Worship – The Way Out
December 11th, 2011
“A voice is crying – in a wilderness –Prepare ye the way of Jehovah, make straight in a desert a highway to our God. Every valley is raised up, & every mountain & hill become low, & the crooked place hath become a plain, & the entangled places a valley.”

“Then the glory of the LORD will be revealed, and all flesh will see it together; For the mouth of the LORD has spoken.” Isaiah 40: 3-5 (Young’s Literal Translation/NASB)
Words like: wilderness, valley, mountain, crooked and entangled, remind us that life is like an obstacle course and it’s easy to get stuck and to feel alone.

Last night, I dreamed that I went along on a missions trip with some other folks I didn’t know, to a tropical island I had never heard of before, with a name I couldn’t pronounce. When I arrived, my accommodations were less than comfortable and I was late for breakfast. My purpose for coming along on the trip was to sing, but a man at the table informed me that I’d have to stay back because somebody else had thrown a fit and they were going to sing.

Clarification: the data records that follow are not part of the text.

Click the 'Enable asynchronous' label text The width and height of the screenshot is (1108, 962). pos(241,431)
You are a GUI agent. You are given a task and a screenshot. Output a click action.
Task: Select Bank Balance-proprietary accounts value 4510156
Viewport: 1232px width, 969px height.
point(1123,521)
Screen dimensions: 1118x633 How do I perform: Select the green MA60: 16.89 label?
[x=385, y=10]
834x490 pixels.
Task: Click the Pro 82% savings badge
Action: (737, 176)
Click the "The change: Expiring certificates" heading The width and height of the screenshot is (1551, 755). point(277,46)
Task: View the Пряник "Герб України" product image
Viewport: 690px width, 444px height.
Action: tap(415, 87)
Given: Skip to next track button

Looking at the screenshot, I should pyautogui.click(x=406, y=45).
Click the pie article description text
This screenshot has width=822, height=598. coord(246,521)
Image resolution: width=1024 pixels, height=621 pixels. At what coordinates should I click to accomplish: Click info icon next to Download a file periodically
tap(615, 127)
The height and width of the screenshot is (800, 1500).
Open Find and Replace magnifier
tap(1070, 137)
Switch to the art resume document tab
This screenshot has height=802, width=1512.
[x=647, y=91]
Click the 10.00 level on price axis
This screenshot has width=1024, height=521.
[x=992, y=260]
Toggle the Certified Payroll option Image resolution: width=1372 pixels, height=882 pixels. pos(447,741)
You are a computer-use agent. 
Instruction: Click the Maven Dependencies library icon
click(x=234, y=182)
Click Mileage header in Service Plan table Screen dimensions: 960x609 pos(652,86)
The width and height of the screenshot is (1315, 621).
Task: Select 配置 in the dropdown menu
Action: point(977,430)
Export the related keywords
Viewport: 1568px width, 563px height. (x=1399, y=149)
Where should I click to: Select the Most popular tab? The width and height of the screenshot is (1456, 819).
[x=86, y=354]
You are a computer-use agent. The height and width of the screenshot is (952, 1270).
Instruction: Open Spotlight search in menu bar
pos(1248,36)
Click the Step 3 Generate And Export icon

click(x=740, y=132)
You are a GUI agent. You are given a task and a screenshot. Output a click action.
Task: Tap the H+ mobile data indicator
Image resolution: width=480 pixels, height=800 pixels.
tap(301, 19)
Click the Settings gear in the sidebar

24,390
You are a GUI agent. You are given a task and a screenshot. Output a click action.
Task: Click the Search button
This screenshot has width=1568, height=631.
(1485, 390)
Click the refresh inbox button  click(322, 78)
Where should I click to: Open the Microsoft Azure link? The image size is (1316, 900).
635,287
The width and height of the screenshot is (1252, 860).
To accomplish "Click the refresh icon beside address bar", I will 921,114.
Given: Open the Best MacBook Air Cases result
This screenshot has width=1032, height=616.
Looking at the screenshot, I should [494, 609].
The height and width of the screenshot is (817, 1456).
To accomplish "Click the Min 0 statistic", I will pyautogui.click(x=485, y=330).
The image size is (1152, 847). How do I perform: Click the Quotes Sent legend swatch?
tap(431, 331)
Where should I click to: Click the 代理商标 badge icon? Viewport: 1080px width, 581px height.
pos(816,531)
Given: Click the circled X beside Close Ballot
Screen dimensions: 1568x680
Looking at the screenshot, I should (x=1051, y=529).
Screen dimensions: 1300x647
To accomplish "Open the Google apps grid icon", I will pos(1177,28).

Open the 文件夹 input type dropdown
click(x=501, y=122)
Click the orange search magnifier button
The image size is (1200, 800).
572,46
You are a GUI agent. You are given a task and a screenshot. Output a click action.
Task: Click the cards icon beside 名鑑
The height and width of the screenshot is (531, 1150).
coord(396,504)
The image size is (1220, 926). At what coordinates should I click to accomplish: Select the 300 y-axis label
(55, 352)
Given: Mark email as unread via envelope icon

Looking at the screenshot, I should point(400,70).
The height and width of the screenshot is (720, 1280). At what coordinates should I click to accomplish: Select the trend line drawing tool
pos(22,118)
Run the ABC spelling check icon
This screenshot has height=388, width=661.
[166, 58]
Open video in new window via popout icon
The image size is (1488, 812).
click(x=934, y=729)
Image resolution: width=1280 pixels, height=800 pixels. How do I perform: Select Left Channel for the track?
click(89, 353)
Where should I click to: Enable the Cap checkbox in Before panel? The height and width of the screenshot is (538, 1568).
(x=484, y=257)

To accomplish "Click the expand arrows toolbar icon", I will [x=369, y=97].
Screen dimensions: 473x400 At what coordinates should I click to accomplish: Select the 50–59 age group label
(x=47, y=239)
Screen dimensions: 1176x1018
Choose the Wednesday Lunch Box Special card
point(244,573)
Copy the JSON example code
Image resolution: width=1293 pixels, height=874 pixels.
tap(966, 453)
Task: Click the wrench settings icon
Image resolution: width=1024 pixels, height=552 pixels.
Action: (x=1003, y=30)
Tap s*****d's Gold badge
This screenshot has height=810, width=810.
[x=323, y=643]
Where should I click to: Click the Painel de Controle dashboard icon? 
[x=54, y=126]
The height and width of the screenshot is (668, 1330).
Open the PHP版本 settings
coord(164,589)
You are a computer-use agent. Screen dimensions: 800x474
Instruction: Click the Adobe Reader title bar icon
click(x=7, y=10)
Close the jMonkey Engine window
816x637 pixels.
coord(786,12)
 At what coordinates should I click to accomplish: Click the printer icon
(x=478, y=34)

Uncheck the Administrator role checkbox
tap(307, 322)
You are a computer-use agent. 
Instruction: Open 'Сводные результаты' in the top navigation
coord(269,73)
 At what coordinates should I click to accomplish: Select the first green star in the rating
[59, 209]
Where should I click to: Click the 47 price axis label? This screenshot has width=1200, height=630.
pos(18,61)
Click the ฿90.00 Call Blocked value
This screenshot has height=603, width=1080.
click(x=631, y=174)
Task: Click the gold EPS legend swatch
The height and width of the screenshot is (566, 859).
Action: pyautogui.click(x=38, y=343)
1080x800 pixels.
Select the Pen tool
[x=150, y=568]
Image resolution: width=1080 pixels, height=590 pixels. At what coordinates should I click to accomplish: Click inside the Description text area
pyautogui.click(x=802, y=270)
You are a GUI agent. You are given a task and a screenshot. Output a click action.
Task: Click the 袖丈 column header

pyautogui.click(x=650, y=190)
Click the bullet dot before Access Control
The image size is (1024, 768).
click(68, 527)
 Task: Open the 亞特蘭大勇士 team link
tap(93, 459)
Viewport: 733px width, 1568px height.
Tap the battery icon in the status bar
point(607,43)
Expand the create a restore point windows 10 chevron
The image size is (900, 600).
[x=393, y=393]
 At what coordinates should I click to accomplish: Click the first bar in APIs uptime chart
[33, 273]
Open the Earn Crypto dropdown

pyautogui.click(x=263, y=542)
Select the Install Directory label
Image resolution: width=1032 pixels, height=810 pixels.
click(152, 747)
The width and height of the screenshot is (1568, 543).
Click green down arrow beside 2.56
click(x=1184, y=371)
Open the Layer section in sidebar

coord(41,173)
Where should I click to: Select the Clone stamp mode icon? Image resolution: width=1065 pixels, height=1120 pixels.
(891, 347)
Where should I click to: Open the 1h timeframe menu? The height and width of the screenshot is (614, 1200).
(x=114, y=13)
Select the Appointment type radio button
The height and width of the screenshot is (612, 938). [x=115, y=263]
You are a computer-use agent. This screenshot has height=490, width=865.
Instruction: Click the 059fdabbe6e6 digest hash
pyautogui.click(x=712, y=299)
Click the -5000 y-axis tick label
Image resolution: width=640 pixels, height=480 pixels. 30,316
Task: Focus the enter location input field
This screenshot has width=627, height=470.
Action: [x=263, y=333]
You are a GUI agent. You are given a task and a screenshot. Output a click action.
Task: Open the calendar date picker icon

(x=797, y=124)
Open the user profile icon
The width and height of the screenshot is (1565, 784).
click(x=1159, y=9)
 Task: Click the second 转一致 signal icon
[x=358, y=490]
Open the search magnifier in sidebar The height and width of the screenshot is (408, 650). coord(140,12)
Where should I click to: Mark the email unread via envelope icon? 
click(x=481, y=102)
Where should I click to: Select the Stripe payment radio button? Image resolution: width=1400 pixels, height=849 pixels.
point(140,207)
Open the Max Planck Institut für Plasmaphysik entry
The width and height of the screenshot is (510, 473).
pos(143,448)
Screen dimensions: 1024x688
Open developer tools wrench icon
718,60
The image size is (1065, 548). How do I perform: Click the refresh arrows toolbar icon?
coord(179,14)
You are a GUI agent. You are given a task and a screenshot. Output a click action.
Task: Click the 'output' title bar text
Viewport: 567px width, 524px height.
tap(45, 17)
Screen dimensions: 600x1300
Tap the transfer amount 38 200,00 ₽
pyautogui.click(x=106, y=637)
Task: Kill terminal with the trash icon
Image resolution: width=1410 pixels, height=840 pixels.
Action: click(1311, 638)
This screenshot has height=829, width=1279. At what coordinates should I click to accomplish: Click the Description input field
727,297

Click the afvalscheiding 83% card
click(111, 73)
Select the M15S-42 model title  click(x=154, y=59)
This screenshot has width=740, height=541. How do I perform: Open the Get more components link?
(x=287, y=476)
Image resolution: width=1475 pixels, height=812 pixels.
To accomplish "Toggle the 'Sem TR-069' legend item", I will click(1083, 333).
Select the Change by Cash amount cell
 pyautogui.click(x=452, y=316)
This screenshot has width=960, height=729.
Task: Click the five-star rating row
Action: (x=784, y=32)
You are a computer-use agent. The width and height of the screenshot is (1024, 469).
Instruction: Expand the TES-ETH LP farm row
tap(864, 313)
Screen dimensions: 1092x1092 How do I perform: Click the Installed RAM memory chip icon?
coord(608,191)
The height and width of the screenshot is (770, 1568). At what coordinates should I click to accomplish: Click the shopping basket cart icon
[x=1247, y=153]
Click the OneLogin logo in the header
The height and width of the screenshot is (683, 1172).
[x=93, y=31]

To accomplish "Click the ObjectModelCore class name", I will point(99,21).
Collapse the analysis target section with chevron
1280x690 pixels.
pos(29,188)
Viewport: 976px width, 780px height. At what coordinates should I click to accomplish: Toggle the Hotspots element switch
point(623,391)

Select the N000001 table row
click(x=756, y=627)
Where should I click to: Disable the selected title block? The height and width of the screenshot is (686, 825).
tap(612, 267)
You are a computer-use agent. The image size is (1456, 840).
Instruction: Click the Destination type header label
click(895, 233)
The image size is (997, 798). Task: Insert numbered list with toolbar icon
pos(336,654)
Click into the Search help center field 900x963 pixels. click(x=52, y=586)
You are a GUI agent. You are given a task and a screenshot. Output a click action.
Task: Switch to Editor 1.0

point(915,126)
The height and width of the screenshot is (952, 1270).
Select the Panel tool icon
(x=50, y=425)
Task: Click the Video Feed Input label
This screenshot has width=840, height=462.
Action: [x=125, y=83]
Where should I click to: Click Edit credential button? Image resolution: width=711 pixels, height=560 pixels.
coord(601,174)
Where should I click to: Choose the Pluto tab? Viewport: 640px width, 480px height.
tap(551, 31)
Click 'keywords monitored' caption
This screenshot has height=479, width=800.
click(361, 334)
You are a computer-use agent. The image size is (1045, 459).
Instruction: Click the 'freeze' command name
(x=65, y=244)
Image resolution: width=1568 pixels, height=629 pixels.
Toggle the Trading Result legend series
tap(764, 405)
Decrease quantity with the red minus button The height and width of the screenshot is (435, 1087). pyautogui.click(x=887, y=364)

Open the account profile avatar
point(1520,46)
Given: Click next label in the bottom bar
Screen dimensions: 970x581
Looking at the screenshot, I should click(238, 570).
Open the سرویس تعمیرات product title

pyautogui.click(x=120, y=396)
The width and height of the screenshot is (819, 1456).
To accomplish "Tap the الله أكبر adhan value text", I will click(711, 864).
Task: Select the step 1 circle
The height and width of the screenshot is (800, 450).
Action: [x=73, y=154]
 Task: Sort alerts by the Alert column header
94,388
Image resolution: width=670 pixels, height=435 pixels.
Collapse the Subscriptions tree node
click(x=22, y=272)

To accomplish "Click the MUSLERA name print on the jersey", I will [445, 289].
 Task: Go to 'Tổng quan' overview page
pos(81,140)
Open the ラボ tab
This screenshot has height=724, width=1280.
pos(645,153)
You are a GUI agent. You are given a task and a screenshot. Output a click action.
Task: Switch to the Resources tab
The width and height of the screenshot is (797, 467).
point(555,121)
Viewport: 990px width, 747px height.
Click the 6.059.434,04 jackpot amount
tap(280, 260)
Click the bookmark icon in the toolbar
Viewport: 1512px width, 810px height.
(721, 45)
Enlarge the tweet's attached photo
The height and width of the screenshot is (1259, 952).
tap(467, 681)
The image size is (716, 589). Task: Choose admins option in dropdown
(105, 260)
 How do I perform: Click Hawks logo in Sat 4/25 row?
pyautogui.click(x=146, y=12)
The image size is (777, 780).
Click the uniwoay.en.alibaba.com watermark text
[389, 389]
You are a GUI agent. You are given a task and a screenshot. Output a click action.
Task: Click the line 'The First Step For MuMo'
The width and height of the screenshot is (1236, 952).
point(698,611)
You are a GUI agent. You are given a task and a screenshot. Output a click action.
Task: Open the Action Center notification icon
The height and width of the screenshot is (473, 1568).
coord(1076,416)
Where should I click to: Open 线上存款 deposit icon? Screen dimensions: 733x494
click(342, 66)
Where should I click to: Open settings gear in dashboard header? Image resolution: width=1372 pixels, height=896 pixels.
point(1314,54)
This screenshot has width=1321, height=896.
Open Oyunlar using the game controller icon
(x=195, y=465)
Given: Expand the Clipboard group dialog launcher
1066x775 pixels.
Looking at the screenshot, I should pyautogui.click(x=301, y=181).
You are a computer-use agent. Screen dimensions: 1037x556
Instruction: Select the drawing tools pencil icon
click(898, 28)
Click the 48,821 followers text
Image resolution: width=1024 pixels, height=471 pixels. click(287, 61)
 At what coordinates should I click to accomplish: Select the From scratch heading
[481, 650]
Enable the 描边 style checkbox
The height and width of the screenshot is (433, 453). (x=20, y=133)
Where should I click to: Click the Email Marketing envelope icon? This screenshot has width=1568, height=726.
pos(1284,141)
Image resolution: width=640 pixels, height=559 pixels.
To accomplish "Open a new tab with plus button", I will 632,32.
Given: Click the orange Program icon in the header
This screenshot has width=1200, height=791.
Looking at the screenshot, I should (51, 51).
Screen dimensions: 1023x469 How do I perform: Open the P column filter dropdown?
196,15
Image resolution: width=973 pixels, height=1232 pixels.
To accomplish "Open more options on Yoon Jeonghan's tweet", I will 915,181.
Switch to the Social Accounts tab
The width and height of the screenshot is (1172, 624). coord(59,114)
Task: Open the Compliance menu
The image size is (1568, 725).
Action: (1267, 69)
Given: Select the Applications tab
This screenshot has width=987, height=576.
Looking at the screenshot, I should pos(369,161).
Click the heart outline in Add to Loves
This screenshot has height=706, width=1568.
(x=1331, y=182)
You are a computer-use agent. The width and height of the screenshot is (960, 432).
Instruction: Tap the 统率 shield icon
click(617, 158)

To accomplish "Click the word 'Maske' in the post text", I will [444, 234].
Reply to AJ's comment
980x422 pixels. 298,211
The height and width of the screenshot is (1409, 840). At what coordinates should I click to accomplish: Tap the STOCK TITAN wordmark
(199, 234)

“What!” I exclaimed.” “I paid all this money and came to some place I can’t even pronounce and you won’t even let me sing?”

Their reply was, “Yeah, sorry dude.”

So I did what any self-respecting diva would do; I grabbed my bags, jumped in someone’s car and declared that I was goin’ home! I whipped the stick shift in reverse, turned around and headed out of town. Some nice lady was chasing behind the car. She was yelling, and I could here her asking if I knew the way out. “Of course I do…don’t!” I’d already started up the mountain that I was sure would lead me back home, but it was overgrown and I couldn’t follow it. I tried to stop but slowing down forced me backwards down the hill, so I jammed on the brakes.

Suddenly, a man I did not recognize (but who must have been important because he was wearing a bluetooth device) asked if I would let him in the car so he could show me the way out. Once he was behind the wheel the road just opened up, and what had previously looked like inaccessible terrain had become a lovely little two lane that led to the open world where I boarded a plane and headed for home. Not only did my bluetooth hero lead me out, but he also explained what had happened in a way that I could understand.

It turns out that I had invited myself along on the trip. Apparently, I had felt some unnecessary sense of responsibility to go along, as had most of the people on the trip. None of them really wanted to be there at all, but felt like they should do this thing. They were stuck in the land of should and I was lucky to have gotten out.

When I woke, I dismissed the dream as entertainment. But all good entertainment mirrors reality to some extent. As I pondered the dream, I became quite certain that I have been, and perhaps still am to some extent, stuck in the land of should.

Anxiety, disorientation, confusion, burnout, depression, exhaustion – the crazed look of a settler who’s been on the frontier too long – are looks I’ve seen on faces at minister’s conferences, people in church pews, and…in the mirror.

Sometimes, for me worship is crying out in the wilderness. And in my crying out, I can begin to see a way out: a road forming in the desert; a mountain that once hemmed me in now blown to bits; a valley that I had allowed to define me becoming an elevator floor lifting me up; the crooked tangled path of my past becoming a smooth, straight thoroughfare that leads me out of the land of should and into the land of God’s rest.